GOAL
Convert every line of the data below into a JSON list of strings, one string per line, leaving out blank lines.

SUPPLIED DATA
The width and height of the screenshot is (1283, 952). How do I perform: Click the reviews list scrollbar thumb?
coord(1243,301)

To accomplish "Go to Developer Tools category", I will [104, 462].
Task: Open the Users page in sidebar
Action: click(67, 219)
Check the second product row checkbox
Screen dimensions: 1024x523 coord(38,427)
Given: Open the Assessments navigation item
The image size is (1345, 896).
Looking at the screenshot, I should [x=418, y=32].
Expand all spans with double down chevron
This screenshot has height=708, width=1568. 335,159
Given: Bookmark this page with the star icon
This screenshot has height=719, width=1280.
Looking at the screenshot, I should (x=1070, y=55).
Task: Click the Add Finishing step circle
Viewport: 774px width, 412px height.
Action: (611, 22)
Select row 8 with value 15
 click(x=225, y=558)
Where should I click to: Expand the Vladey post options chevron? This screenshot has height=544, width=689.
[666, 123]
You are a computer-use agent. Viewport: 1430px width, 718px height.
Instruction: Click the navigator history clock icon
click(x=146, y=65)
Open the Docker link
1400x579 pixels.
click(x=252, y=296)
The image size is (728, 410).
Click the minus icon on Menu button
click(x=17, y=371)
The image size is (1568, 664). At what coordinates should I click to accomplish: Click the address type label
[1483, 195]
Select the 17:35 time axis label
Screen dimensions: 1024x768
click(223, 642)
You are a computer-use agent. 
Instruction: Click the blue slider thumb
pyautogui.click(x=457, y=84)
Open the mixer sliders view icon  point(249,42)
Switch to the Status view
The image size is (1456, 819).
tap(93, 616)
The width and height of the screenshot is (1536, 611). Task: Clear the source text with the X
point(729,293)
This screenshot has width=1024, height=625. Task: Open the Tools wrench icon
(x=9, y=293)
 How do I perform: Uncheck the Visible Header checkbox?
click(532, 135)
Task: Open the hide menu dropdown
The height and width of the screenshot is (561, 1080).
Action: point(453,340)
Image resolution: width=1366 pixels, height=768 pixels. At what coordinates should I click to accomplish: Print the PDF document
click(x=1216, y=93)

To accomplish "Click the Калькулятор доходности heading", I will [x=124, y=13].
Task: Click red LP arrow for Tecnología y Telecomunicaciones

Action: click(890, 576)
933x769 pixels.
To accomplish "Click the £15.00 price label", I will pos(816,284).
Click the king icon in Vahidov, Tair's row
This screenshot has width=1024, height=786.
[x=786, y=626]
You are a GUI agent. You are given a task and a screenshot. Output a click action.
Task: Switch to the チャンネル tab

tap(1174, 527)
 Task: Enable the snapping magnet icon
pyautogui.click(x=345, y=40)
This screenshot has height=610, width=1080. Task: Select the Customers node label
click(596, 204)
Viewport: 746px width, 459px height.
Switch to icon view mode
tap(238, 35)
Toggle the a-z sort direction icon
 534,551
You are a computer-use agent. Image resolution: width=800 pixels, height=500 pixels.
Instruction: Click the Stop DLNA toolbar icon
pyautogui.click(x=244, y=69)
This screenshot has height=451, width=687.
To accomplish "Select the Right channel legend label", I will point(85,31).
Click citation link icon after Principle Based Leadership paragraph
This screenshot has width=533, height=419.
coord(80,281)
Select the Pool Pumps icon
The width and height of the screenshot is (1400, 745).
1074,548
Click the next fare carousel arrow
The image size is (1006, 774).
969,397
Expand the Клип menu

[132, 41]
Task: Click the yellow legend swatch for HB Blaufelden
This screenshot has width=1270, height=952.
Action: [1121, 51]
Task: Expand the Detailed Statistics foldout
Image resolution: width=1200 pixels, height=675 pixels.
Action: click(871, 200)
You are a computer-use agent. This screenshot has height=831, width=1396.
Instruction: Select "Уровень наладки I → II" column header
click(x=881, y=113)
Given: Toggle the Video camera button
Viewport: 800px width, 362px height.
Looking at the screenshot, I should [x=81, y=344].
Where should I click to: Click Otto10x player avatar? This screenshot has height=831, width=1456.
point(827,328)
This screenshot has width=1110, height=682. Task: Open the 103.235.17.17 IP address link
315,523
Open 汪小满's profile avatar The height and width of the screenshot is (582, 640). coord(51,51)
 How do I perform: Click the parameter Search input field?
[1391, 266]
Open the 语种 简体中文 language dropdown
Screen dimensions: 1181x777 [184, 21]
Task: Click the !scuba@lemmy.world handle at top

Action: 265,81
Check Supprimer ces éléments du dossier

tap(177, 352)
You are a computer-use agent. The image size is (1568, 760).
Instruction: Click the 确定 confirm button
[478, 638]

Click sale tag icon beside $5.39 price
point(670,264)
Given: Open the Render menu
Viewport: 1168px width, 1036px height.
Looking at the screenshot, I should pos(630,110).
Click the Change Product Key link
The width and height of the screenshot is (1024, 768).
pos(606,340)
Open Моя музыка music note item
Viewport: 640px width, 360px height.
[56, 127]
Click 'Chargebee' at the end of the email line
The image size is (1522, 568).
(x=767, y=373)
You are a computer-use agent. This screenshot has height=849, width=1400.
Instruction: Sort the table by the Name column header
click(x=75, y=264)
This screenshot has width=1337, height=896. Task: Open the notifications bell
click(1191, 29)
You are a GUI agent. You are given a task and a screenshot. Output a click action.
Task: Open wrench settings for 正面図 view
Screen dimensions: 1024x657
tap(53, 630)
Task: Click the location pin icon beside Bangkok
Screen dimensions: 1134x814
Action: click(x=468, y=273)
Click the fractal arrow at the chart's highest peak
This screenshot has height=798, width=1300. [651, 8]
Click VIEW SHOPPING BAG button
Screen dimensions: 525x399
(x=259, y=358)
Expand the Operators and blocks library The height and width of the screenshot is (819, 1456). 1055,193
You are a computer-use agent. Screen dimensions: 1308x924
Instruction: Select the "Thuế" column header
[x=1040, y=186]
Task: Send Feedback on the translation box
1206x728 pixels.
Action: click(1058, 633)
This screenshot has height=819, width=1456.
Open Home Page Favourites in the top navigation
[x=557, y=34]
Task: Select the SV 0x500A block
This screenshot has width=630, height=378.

TASK RESULT
[
  "The width and height of the screenshot is (1283, 952). How do I perform: Click the reviews list scrollbar thumb?",
  "coord(1243,301)",
  "To accomplish \"Go to Developer Tools category\", I will [104, 462].",
  "Task: Open the Users page in sidebar",
  "Action: click(67, 219)",
  "Check the second product row checkbox",
  "Screen dimensions: 1024x523 coord(38,427)",
  "Given: Open the Assessments navigation item",
  "The image size is (1345, 896).",
  "Looking at the screenshot, I should [x=418, y=32].",
  "Expand all spans with double down chevron",
  "This screenshot has height=708, width=1568. 335,159",
  "Given: Bookmark this page with the star icon",
  "This screenshot has height=719, width=1280.",
  "Looking at the screenshot, I should (x=1070, y=55).",
  "Task: Click the Add Finishing step circle",
  "Viewport: 774px width, 412px height.",
  "Action: (611, 22)",
  "Select row 8 with value 15",
  " click(x=225, y=558)",
  "Where should I click to: Expand the Vladey post options chevron? This screenshot has height=544, width=689.",
  "[666, 123]",
  "You are a computer-use agent. Viewport: 1430px width, 718px height.",
  "Instruction: Click the navigator history clock icon",
  "click(x=146, y=65)",
  "Open the Docker link",
  "1400x579 pixels.",
  "click(x=252, y=296)",
  "The image size is (728, 410).",
  "Click the minus icon on Menu button",
  "click(x=17, y=371)",
  "The image size is (1568, 664). At what coordinates should I click to accomplish: Click the address type label",
  "[1483, 195]",
  "Select the 17:35 time axis label",
  "Screen dimensions: 1024x768",
  "click(223, 642)",
  "You are a computer-use agent. ",
  "Instruction: Click the blue slider thumb",
  "pyautogui.click(x=457, y=84)",
  "Open the mixer sliders view icon  point(249,42)",
  "Switch to the Status view",
  "The image size is (1456, 819).",
  "tap(93, 616)",
  "The width and height of the screenshot is (1536, 611). Task: Clear the source text with the X",
  "point(729,293)",
  "This screenshot has width=1024, height=625. Task: Open the Tools wrench icon",
  "(x=9, y=293)",
  " How do I perform: Uncheck the Visible Header checkbox?",
  "click(532, 135)",
  "Task: Open the hide menu dropdown",
  "The height and width of the screenshot is (561, 1080).",
  "Action: point(453,340)",
  "Image resolution: width=1366 pixels, height=768 pixels. At what coordinates should I click to accomplish: Print the PDF document",
  "click(x=1216, y=93)",
  "To accomplish \"Click the Калькулятор доходности heading\", I will [x=124, y=13].",
  "Task: Click red LP arrow for Tecnología y Telecomunicaciones",
  "Action: click(890, 576)",
  "933x769 pixels.",
  "To accomplish \"Click the £15.00 price label\", I will pos(816,284).",
  "Click the king icon in Vahidov, Tair's row",
  "This screenshot has width=1024, height=786.",
  "[x=786, y=626]",
  "You are a GUI agent. You are given a task and a screenshot. Output a click action.",
  "Task: Switch to the チャンネル tab",
  "tap(1174, 527)",
  " Task: Enable the snapping magnet icon",
  "pyautogui.click(x=345, y=40)",
  "This screenshot has height=610, width=1080. Task: Select the Customers node label",
  "click(596, 204)",
  "Viewport: 746px width, 459px height.",
  "Switch to icon view mode",
  "tap(238, 35)",
  "Toggle the a-z sort direction icon",
  " 534,551",
  "You are a computer-use agent. Image resolution: width=800 pixels, height=500 pixels.",
  "Instruction: Click the Stop DLNA toolbar icon",
  "pyautogui.click(x=244, y=69)",
  "This screenshot has height=451, width=687.",
  "To accomplish \"Select the Right channel legend label\", I will point(85,31).",
  "Click citation link icon after Principle Based Leadership paragraph",
  "This screenshot has width=533, height=419.",
  "coord(80,281)",
  "Select the Pool Pumps icon",
  "The width and height of the screenshot is (1400, 745).",
  "1074,548",
  "Click the next fare carousel arrow",
  "The image size is (1006, 774).",
  "969,397",
  "Expand the Клип menu",
  "[132, 41]",
  "Task: Click the yellow legend swatch for HB Blaufelden",
  "This screenshot has width=1270, height=952.",
  "Action: [1121, 51]",
  "Task: Expand the Detailed Statistics foldout",
  "Image resolution: width=1200 pixels, height=675 pixels.",
  "Action: click(871, 200)",
  "You are a computer-use agent. This screenshot has height=831, width=1396.",
  "Instruction: Select \"Уровень наладки I → II\" column header",
  "click(x=881, y=113)",
  "Given: Toggle the Video camera button",
  "Viewport: 800px width, 362px height.",
  "Looking at the screenshot, I should [x=81, y=344].",
  "Where should I click to: Click Otto10x player avatar? This screenshot has height=831, width=1456.",
  "point(827,328)",
  "This screenshot has width=1110, height=682. Task: Open the 103.235.17.17 IP address link",
  "315,523",
  "Open 汪小满's profile avatar The height and width of the screenshot is (582, 640). coord(51,51)",
  " How do I perform: Click the parameter Search input field?",
  "[1391, 266]",
  "Open the 语种 简体中文 language dropdown",
  "Screen dimensions: 1181x777 [184, 21]",
  "Task: Click the !scuba@lemmy.world handle at top",
  "Action: 265,81",
  "Check Supprimer ces éléments du dossier",
  "tap(177, 352)",
  "You are a computer-use agent. The image size is (1568, 760).",
  "Instruction: Click the 确定 confirm button",
  "[478, 638]",
  "Click sale tag icon beside $5.39 price",
  "point(670,264)",
  "Given: Open the Render menu",
  "Viewport: 1168px width, 1036px height.",
  "Looking at the screenshot, I should pos(630,110).",
  "Click the Change Product Key link",
  "The width and height of the screenshot is (1024, 768).",
  "pos(606,340)",
  "Open Моя музыка music note item",
  "Viewport: 640px width, 360px height.",
  "[56, 127]",
  "Click 'Chargebee' at the end of the email line",
  "The image size is (1522, 568).",
  "(x=767, y=373)",
  "You are a computer-use agent. This screenshot has height=849, width=1400.",
  "Instruction: Sort the table by the Name column header",
  "click(x=75, y=264)",
  "This screenshot has width=1337, height=896. Task: Open the notifications bell",
  "click(1191, 29)",
  "You are a GUI agent. You are given a task and a screenshot. Output a click action.",
  "Task: Open wrench settings for 正面図 view",
  "Screen dimensions: 1024x657",
  "tap(53, 630)",
  "Task: Click the location pin icon beside Bangkok",
  "Screen dimensions: 1134x814",
  "Action: click(x=468, y=273)",
  "Click the fractal arrow at the chart's highest peak",
  "This screenshot has height=798, width=1300. [651, 8]",
  "Click VIEW SHOPPING BAG button",
  "Screen dimensions: 525x399",
  "(x=259, y=358)",
  "Expand the Operators and blocks library The height and width of the screenshot is (819, 1456). 1055,193",
  "You are a computer-use agent. Screen dimensions: 1308x924",
  "Instruction: Select the \"Thuế\" column header",
  "[x=1040, y=186]",
  "Task: Send Feedback on the translation box",
  "1206x728 pixels.",
  "Action: click(1058, 633)",
  "This screenshot has height=819, width=1456.",
  "Open Home Page Favourites in the top navigation",
  "[x=557, y=34]",
  "Task: Select the SV 0x500A block",
  "This screenshot has width=630, height=378."
]